Requirement 1:
Answer these from the printer-support thread:
(a) What kind of card does the Exorciser printer firmware use?
(b) What hardware does the first commenter say they still have and bought new?
(c) On UNIX/Linux, which command would spool the output to the printer?
Requirement 2: Transcribe the passage of the printer-support thread that opens with the words containing "if this can" and closes with "pages as directed.".

Text block:
- - - -

Open crestr1 opened 1 year ago

crestr1 commented 1 year ago

Congratulation Joe on a truly remarkable and magnificent product. It seems to have just one missing piece in my recent compilation: none of the printer directed stuff finds the printer in my system. Could be I've not setup Cygwin's linux properly.

the Exorciser printer firmware is partly on the exorciser disk controller pc board firmware and uses a printer controller card with a PIA on it.
When this is missing, printer directed functions go back to the console (eg DIR ;SEAL) or COPY XX.XX #LP or L=#LP)

If some more ROMS are needed I'll probably have them. I've still got and original working 1mz 6800 Exorciser which I bought new. I must say Exorsim is a lot faster and easier to use since I have no working Exorterm nowadays.

if this can be resolved it would be nice if it could address the form feeds issued by many Motorola software (eg the assemblers) so that modern printers obey the form feeds output from this motorola software and eject pages as directed.

jhallen commented 1 year ago

Thanks!

I think I've implemented the printer functions from the disk controller firmware, but they just direct the output to the console. I need to add a command line option to allow you to instead save the output to a file, or direct it to a program (on UNIX/Linux, this would be the "lp" command to spool it to the printer or CUPS). Somewhere I have a filter to convert line printer output into postscript- I think this would help in a lot of cases.

On Cygwin/Windows, I have no idea, I'll look into it. I'm hoping they have something like the UNIX "lp" command, but that connects to the normal Windows printer dialog or something.

- - - -

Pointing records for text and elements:
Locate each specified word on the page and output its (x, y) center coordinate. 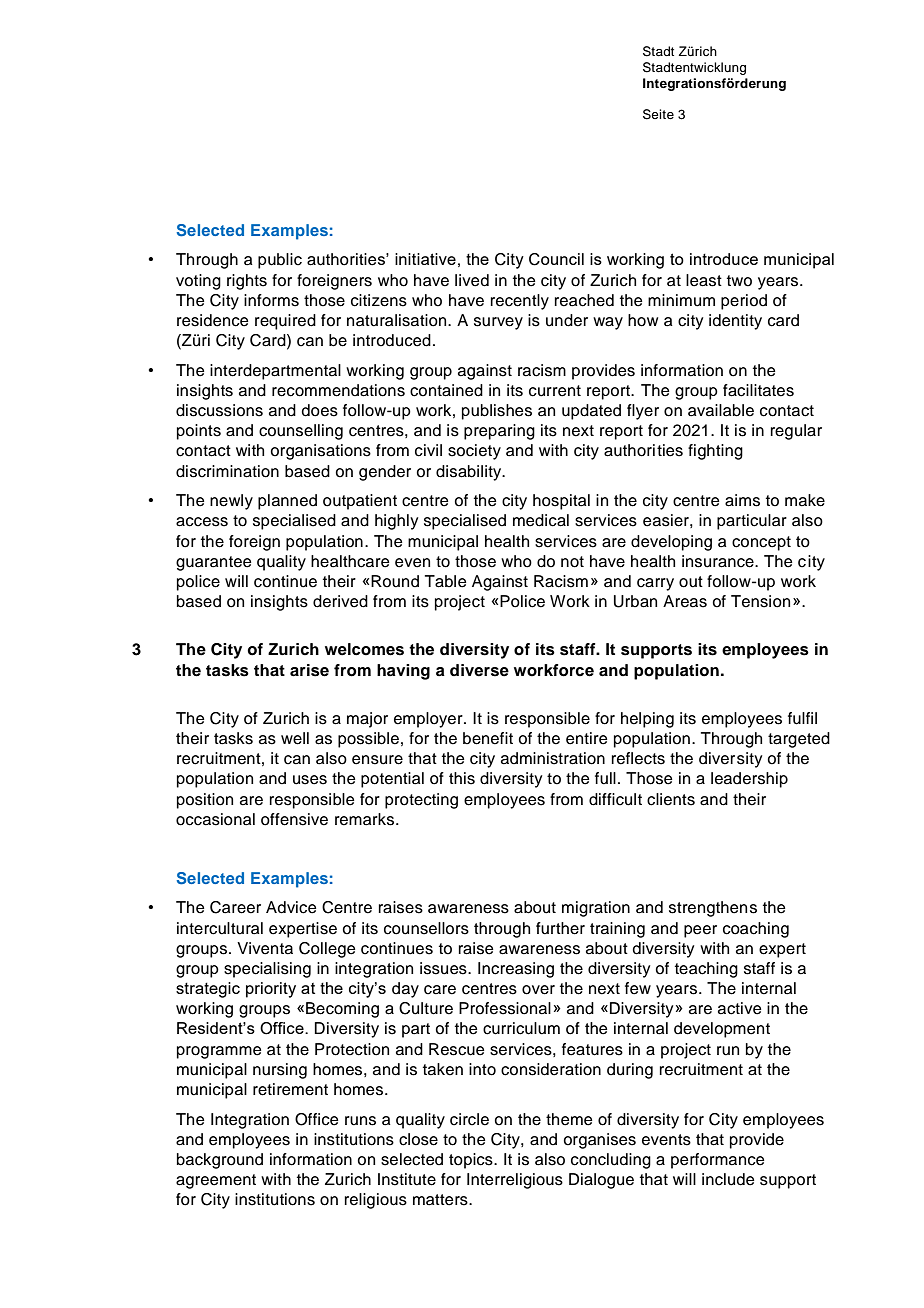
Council (556, 259)
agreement (216, 1181)
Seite (658, 114)
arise (309, 670)
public (280, 261)
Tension (760, 601)
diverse (479, 670)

- - - -

Full output 1:
(a) A printer controller card with a PIA on it.
(b) An original working 1mz 6800 Exorciser.
(c) The "lp" command.

Full output 2:
if this can be resolved it would be nice if it could address the form feeds issued by many Motorola software (eg the assemblers) so that modern printers obey the form feeds output from this motorola software and eject pages as directed.